If the state does choose to enforce the PMTA rules ahead of the FDA as Gunn claims, additional rules the Health Department is seeking to put in place won’t matter much because the PTMA rule would negatively impact the vape industry in Utah overall, he said.
St. George News reached out to the Utah Department of Health for clarification on the issue and received the following response via email Tuesday:
Local Health Departments will have the authority to enforce the FDA’s PMTA process, when the FDA determines which ENDS (electronic nicotine delivery system) products can no longer be sold on the market; this could be as early as 9/9/21, but could also happen at a later date.

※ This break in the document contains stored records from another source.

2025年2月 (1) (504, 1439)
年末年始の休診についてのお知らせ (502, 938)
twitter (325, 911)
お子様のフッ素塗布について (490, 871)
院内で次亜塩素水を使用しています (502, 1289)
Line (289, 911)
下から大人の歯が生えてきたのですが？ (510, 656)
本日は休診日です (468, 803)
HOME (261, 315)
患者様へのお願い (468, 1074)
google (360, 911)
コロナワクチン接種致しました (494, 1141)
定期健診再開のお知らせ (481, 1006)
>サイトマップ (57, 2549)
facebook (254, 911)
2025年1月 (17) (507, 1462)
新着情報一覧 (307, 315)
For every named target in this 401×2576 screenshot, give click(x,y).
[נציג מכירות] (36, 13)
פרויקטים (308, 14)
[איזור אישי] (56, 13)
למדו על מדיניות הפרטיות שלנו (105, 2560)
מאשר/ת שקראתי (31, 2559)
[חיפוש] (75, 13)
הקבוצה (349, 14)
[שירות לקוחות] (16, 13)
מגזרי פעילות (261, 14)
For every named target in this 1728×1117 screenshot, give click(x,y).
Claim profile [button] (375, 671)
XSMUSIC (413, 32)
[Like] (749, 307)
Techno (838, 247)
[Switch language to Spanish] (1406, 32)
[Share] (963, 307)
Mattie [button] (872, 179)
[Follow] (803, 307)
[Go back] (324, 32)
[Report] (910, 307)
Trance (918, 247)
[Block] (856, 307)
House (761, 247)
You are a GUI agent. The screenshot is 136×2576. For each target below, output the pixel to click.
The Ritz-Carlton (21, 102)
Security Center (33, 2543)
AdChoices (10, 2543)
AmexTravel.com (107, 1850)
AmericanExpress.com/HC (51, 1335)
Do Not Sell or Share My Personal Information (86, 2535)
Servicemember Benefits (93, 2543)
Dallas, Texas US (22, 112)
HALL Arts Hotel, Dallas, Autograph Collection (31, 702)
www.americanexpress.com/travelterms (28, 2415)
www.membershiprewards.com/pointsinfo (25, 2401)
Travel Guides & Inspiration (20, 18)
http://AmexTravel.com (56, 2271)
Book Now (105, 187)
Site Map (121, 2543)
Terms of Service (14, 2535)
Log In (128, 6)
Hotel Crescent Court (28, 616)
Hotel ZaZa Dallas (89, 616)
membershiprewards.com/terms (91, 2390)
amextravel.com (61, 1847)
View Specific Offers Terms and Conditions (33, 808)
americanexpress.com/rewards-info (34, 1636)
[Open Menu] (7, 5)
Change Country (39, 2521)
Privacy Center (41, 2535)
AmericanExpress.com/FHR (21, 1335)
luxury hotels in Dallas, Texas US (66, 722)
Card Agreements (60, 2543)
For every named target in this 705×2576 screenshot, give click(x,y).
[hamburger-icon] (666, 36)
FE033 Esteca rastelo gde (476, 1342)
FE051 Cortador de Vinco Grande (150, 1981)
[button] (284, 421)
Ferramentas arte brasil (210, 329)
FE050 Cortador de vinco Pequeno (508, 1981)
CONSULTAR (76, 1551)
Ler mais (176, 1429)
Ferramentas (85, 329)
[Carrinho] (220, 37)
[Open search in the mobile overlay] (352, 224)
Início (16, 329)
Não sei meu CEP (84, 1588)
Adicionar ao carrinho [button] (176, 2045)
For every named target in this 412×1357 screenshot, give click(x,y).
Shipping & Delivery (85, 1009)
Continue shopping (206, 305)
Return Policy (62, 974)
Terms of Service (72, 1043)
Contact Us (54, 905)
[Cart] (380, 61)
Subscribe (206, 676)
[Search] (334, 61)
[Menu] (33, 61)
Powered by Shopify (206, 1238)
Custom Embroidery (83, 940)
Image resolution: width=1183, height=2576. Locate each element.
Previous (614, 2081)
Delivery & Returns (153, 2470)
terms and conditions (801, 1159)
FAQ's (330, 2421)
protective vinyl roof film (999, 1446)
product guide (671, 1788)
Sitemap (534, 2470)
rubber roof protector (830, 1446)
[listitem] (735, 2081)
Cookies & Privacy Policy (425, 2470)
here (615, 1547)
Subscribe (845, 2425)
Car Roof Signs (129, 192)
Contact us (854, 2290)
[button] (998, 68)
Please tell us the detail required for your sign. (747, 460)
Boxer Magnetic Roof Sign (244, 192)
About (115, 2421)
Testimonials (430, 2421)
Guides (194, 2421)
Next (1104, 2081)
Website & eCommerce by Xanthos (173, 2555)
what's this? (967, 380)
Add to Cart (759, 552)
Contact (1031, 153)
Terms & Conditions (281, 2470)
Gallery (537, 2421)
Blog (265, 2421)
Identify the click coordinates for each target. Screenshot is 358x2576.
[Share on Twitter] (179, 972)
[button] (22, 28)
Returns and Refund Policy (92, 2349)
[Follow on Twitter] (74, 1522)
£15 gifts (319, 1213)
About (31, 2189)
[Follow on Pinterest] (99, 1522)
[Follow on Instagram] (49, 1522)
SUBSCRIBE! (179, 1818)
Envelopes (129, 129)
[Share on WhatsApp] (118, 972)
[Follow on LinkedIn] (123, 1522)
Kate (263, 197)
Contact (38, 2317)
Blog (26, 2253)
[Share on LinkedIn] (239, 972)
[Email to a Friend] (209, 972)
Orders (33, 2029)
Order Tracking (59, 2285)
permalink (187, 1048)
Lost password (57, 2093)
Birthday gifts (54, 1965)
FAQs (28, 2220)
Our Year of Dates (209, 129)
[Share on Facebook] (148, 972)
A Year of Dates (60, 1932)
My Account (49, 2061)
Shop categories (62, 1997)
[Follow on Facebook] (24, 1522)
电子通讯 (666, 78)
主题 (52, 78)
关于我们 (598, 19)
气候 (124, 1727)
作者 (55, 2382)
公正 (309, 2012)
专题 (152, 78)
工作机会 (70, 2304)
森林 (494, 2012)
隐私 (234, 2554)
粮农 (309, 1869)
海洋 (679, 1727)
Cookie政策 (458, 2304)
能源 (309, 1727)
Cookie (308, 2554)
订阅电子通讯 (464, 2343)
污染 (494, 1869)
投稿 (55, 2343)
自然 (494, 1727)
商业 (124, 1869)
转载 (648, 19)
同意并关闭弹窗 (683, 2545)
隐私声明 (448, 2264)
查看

However, for e-cig products with already-pending PMTA applications, the proposed rule amendment allows Utah retailers to continue to sell these products until the FDA determines whether or not they can be sold under the PMTA process, if the products meet all of the other criteria in the rule, the manufacturer submitted a PMTA or equivalent application by 9/9/20 to the FDA, and the FDA has not issued a written marketing order prohibiting the sale of the specific e-cig product.
Local Health Departments will not be requiring Utah retailers to remove these vape products, unless they don’t meet the other requirements in R384-415, or they don’t meet all three requirements for the exception proposed in R384-415-7(3).
Additional details about the proposed amendment and Utah’s tobacco laws can be found here.
Public comment period and meeting
The proposed nicotine content regulations are currently undergoing a third public comment period, Bartlett said. This is due to previous versions of the proposed rules not being received well by the public, he said.
As to the proposed rules themselves, they are the result of recent legislation passed by state lawmakers that has left the specifics of tobacco regulation in the hands of the state Health Department, Bartlett said.
That is another point that bothers Gunn, as he said he sees the Health Department as trying to wipe out the vape industry rather than working with it as the state Legislature otherwise has. Such cooperation has resulted in the state issuing an accepted 56% tax on all vape products. If vape stores are wiped out due to the proposed rules, that is also going to kill off a potential source of revenue for the state itself, he said.
“They’ll be hurting their own pocket book,” Gunn said.
Comments can be submitted to the Utah Department of Health until July 15 at [email protected].
The public meeting on the proposed rules – which will include a public comment period – will be held Wednesday from 2:30-4 p.m. and can be accessed online via Zoom.
Ed. note: A previous version of this story incorrectly stated that Phillip Morris International owns Juul.